# Extracted information:
##########

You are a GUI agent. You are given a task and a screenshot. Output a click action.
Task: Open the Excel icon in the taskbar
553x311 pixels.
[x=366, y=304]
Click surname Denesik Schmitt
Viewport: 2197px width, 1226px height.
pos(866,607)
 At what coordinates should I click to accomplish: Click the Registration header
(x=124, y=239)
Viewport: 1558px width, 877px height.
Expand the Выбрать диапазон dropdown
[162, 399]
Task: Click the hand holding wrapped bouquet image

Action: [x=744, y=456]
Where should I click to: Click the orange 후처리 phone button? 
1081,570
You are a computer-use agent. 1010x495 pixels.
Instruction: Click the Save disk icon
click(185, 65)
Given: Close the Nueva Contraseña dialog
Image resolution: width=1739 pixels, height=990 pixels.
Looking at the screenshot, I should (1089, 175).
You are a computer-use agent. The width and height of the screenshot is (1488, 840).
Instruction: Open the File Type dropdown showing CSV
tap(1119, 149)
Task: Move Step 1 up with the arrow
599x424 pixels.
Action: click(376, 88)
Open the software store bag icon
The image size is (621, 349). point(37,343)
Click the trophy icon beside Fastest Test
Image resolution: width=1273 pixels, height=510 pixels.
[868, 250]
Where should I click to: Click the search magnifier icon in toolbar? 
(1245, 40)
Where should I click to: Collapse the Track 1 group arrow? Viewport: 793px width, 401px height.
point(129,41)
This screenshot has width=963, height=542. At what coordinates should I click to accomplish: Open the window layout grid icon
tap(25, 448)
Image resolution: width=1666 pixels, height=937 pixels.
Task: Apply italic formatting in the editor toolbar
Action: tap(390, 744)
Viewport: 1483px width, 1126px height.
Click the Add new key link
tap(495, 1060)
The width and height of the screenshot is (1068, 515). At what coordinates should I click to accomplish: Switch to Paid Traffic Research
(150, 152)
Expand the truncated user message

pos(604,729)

##########

Exactly as it appears above, retype the material in full.

# Result:
You are a GUI agent. You are given a task and a screenshot. Output a click action.
Task: Open the Excel icon in the taskbar
553x311 pixels.
[x=366, y=304]
Click surname Denesik Schmitt
Viewport: 2197px width, 1226px height.
pos(866,607)
 At what coordinates should I click to accomplish: Click the Registration header
(x=124, y=239)
Viewport: 1558px width, 877px height.
Expand the Выбрать диапазон dropdown
[162, 399]
Task: Click the hand holding wrapped bouquet image

Action: [x=744, y=456]
Where should I click to: Click the orange 후처리 phone button? 
1081,570
You are a computer-use agent. 1010x495 pixels.
Instruction: Click the Save disk icon
click(185, 65)
Given: Close the Nueva Contraseña dialog
Image resolution: width=1739 pixels, height=990 pixels.
Looking at the screenshot, I should (1089, 175).
You are a computer-use agent. The width and height of the screenshot is (1488, 840).
Instruction: Open the File Type dropdown showing CSV
tap(1119, 149)
Task: Move Step 1 up with the arrow
599x424 pixels.
Action: click(376, 88)
Open the software store bag icon
The image size is (621, 349). point(37,343)
Click the trophy icon beside Fastest Test
Image resolution: width=1273 pixels, height=510 pixels.
[868, 250]
Where should I click to: Click the search magnifier icon in toolbar? 
(1245, 40)
Where should I click to: Collapse the Track 1 group arrow? Viewport: 793px width, 401px height.
point(129,41)
This screenshot has width=963, height=542. At what coordinates should I click to accomplish: Open the window layout grid icon
tap(25, 448)
Image resolution: width=1666 pixels, height=937 pixels.
Task: Apply italic formatting in the editor toolbar
Action: tap(390, 744)
Viewport: 1483px width, 1126px height.
Click the Add new key link
tap(495, 1060)
The width and height of the screenshot is (1068, 515). At what coordinates should I click to accomplish: Switch to Paid Traffic Research
(150, 152)
Expand the truncated user message

pos(604,729)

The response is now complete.